KabarMakassar.com — Rektor Universitas Hasanuddin, Prof Jamaluddin Jompa memberikan penjelasan tentang tantangan dan masa depan sektor perikanan dan kelautan Indonesia di Era Globalisasi.
Hal ini diungkapkan dalam kuliah umum yang diselenggarakan oleh Fakultas Perikanan dan Ilmu Kelautan Universitas Muslim Indonesia (UMI) dengan tema “Membangun Masa Depan Perikanan dan Kelautan Indonesia di Era Globalisasi” yang berlangsung di Auditorium Al-Jibra, Senin (30/12).
Prof JJ menjelaskan potensi kelautan dan maritim Indonesia pasca UNCLOS 82, dimana sebagai negara pantai, NKRI memiliki hak teritorial sampai 12 mill dari garis-garis pangkal nusantara, 12 mil lagi zona berdekatan di luar batas teritorial, ZEE 200 mill dari perairan Nusantara dan jika ada ‘continental margin’ di luarnya sampai batas terluar continental margin.
Menurutnya, RI tetap dapat ikut mengelola kepentingan-kepentingannya di luar ZEE (di Laut Bebas) dan di luar continental margin (di dasar Laut Internasional).
Lebih lanjut, Prof JJ menambahkan potensi besar sektor kelautan dan maritim Indonesia dalam mendorong sektor ekonomi negara.

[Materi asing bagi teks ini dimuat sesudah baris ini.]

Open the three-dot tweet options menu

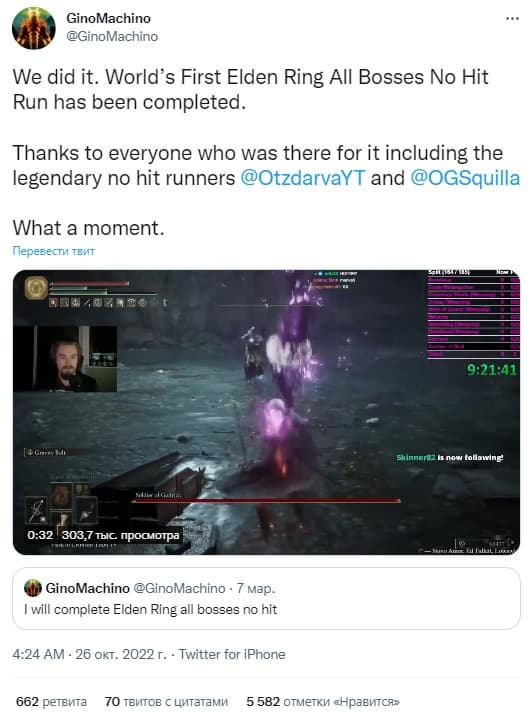click(x=512, y=19)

Sektor kelautan dan maritim dapat dikembangkan menjadi industri perikanan seperti budidaya, penangkapan, hingga industri bioteknologi kelautan.
Tidak hanya itu, bisa dimanfaatkan dalam mendorong energi kelautan (Green & Renewable Energy), mineral laut dalam (Seabed Minerals) hingga industri garam.
“Untuk mendorong pengembangan sektor perikanan dan kelautan, diperlukan proses adaptasi dan pemanfaatan teknologi serta kualitas sumber daya manusia untuk mendorong kemajuan sektor perikanan kelautan ditengah berbagai tantangan. Diperlukan perhatian dan peran generasi muda untuk memaksimalkan potensi sektor kelautan perikanan secara berkelanjutan dan menghadapi dinamika yang semakin kompetitif,” jelas Prof JJ.
Rektor Unhas itu juga memberikan gambaran tentang beberapa isu strategis dan tantangan pengembangan sektor kelautan dan perikanan.
Pengembangan sektor kelautan dan perikanan Indonesia menghadapi sejumlah isu strategis, salah satunya adalah lemahnya penerapan kebijakan yang berbasis pada sains dan bukti (science & evidence-based policy), yang menyebabkan keputusan-keputusan yang diambil sering kali tidak didasarkan pada data yang akurat dan analisis yang mendalam.
Penguasaan dan pemanfaatan teknologi juga terbatas, sehingga sektor ini masih terjebak dalam praktik-praktik tradisional yang menghambat efisiensi dan produktivitas.
Pengembangan ilmu pengetahuan, teknologi, dan inovasi (IPTEK) yang kurang mendapat perhatian menyebabkan Indonesia tertinggal dibandingkan negara-negara lain dalam hal peningkatan efisiensi dan keberlanjutan sektor perikanan.
Diperlukan pendekatan yang lebih terintegrasi dan berbasis bukti, serta dukungan yang lebih besar terhadap pengembangan SDM, teknologi, dan inovasi agar sektor kelautan dan perikanan Indonesia dapat berkembang secara berkelanjutan dan memberikan manfaat yang maksimal bagi negara.